WHAT IS REQUIRED: I would like you to print all the records below exactly as they are.

DATA LISTING:
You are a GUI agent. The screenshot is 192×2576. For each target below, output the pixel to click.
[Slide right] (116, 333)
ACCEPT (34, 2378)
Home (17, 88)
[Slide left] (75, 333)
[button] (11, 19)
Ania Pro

ANSWER FOR THE TASK:
You are a GUI agent. The screenshot is 192×2576. For each target below, output the pixel to click.
[Slide right] (116, 333)
ACCEPT (34, 2378)
Home (17, 88)
[Slide left] (75, 333)
[button] (11, 19)
Ania Pro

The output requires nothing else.